Saved entries
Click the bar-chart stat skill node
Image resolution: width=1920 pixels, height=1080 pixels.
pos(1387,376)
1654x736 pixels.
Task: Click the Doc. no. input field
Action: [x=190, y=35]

- [Problem to work on]: Starting at the line that contains "Image resolution: width=1920", output every remaining line of the data exactly, and stop after the last one.

- [Solution below]:
Image resolution: width=1920 pixels, height=1080 pixels.
pos(1387,376)
1654x736 pixels.
Task: Click the Doc. no. input field
Action: [x=190, y=35]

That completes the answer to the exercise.